Грушевский провел целое филологическое исследование этой смеси и утвердился в выводе, что она действительно состоит из разнородных компонентов: «Переглядаючи прізвища українські, побачимо тут і потомків родин великоруських, і польських, і німецьких, і сербських, і жидівських, що пристали до українців в різні часи і вважають себе українцями». Но к евреям первый украинский спикер относился очень подозрительно. «Бували і з жидів українські патріоти, котрі не відрікалися своєї жидівської віри, — писал он. — Правда, що небагато було таких».
Как утверждал «батько нації», не важно, «якого хто роду, якої хто віри, а часом, навіть — і якої хто мови». Главное, чтобы они «вважали себе українцями».
Все это показывает, что украинская нация в 1917 году только начинала складываться. Это показали и единственные демократические выборы, которые тогда удалось провести — в органы местного самоуправления. Даже американский историк украинского происхождения Тарас Гунчак был вынужден признать, что в Екатеринославе при выборах в городскую думу из 110 мест украинцы получили только 11, в Одессе из 120 — пять, в Житомире из 98 — девять, в Херсоне из 101 — пятнадцать, и даже в Киеве украинские партии взяли только 25 мандатов из 125!

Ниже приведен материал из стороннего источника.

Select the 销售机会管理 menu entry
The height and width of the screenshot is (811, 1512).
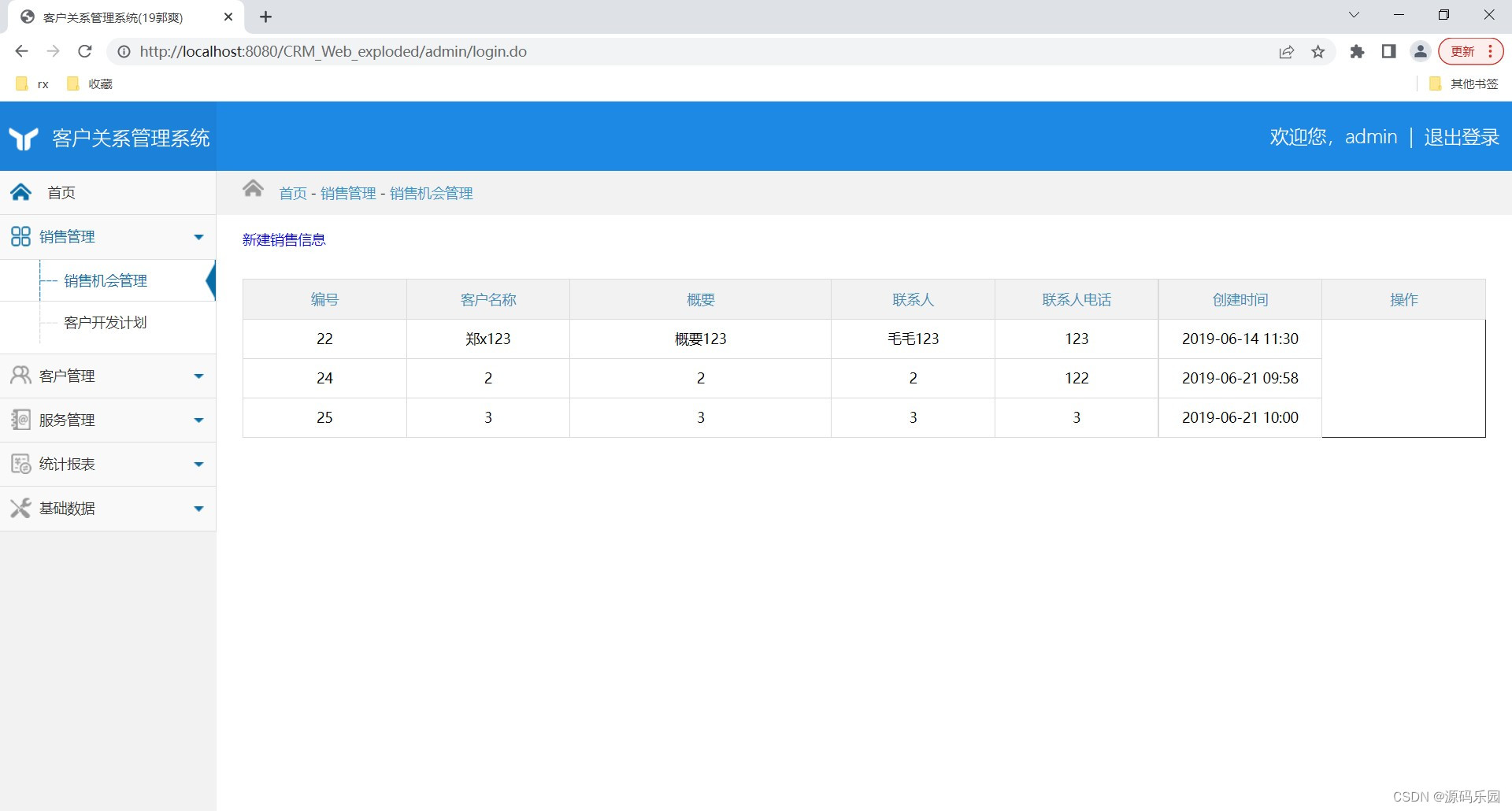point(106,280)
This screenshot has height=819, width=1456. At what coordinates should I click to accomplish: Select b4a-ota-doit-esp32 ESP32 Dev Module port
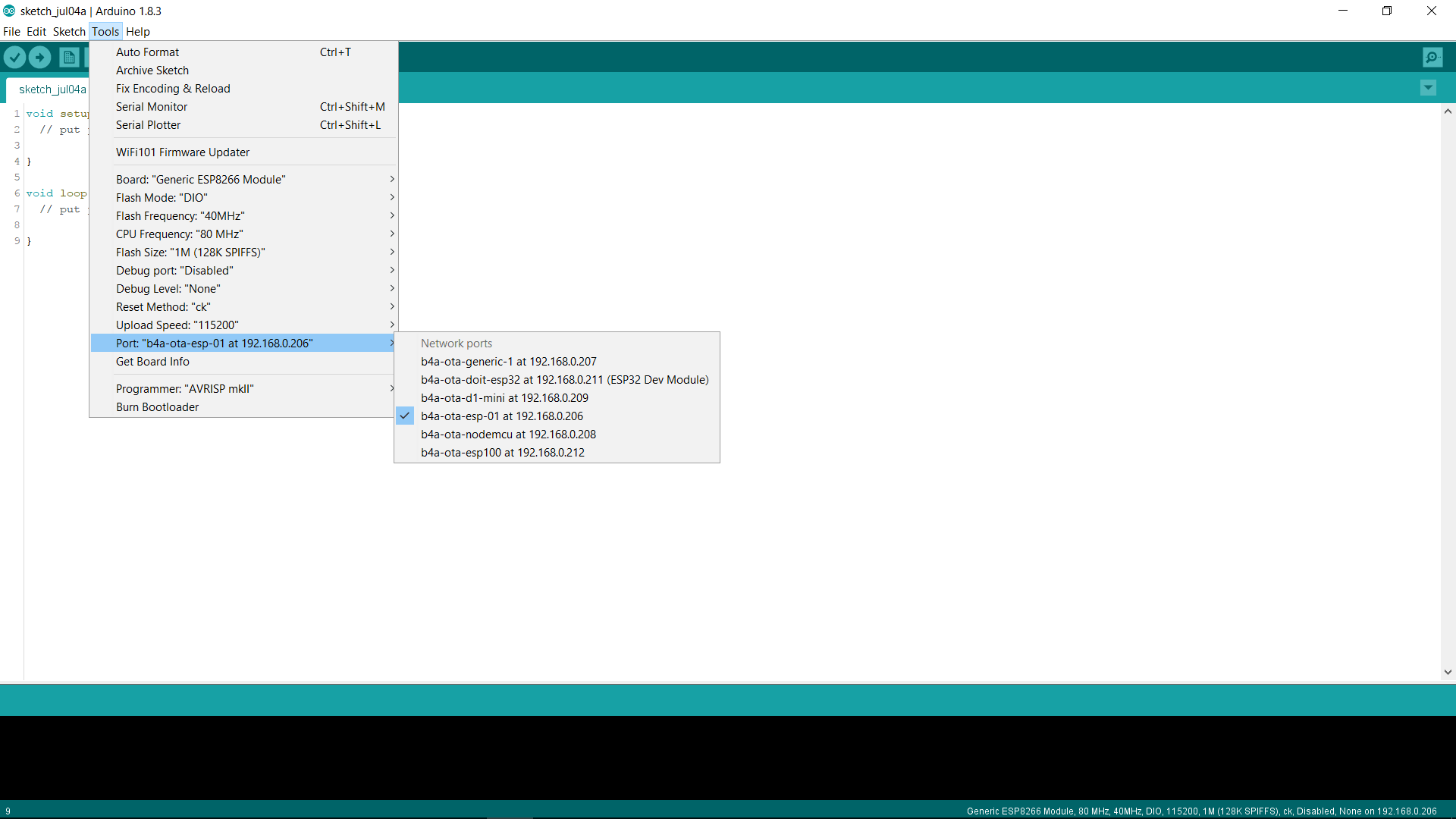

«Яка іронія, — писал Гунчак в книге «Украина: первая половина XX века», — у той саме час, коли у Києві засідала Українська Центральна Рада, містом керували люди, які вкрай вороже ставилися до боротьби українського народу за самостійне існування».
Но ведь так получилось, что избирателям дали право свободно высказаться на выборах в городские думы! А за Центральную Раду никто из них не голосовал — она сама собралась без спросу избирателей. Самозванно. Куда же девались потом эти избиратели? Одни погибли во время гражданской войны, другим — заткнули рот победившие в конце концов большевики.
Тарас Гунчак
Главной причиной, почему Центральная рада воспринималась киевлянами как оперетка, была комичность ее вождей. Нельзя сказать, что Грушевский и Винниченко — полные ничтожества. Но оба они оказались явно не на своем месте.
Грушевский, уставая от галдежа на заседаниях «парлямента», вместо того, чтобы выполнять свои обязанности спикера, строчил прямо в сессионной зале какие-то брошюрки и учебнички, за которые ему платили щедрые гонорары. Его «Иллюстрированную историю Украины» наконец-то стали хорошо раскупать. Обывателю было интересно почитать, чего там накалякал новый начальник. А Винниченко, возглавив первый украинский кабмин, никак не мог избавиться от ремесла драматурга, которым занимался до того, как податься в политику.
Киевский мемуарист Григорий Григорьев вспоминал, как в разгар революции 1917 года зашел к знакомой машинистке на Фундуклеевскую, 20 и неожиданно столкнулся лоб в лоб с главой украинского правительства: «С машинисткой разговаривал Винниченко. Вскоре он ушел, пожав ей руку. Я не удержался, чтобы не расспросить о таком известном деятеле нового правительства. Она рассказала, что Винниченко, наверное, больше, чем государственными делами, интересуется своими пьесами. Принес, чтобы немедленно напечатать исправленный экземпляр для нового издания «Черной пантеры и белого медведя».
По словам девушки, печатать для премьера ей приходилось очень много. Винниченко, боясь разрушить имидж державного мужа, стеснялся напрягать левой работой машинисток в Центральной Раде и обратился к ней как к старой знакомой. Печатать свои пьесы Владимир Кириллович предпочитал в Москве в русском переводе — так было больше славы. Вскоре в киевских книжных магазинах появился московский сборник произведений 37-летнего украинского премьер-министра.
Говорят, достигнув предела компетентности, люди на новой должности с наибольшим увлечением делают не то, что нужно, а то, что у них хорошо получалось раньше. Именно так и случилось с Грушевским и Винниченко. Они с успехом наиздавали во время революции своих книг и потеряли независимость Украины сразу же после ее обретения.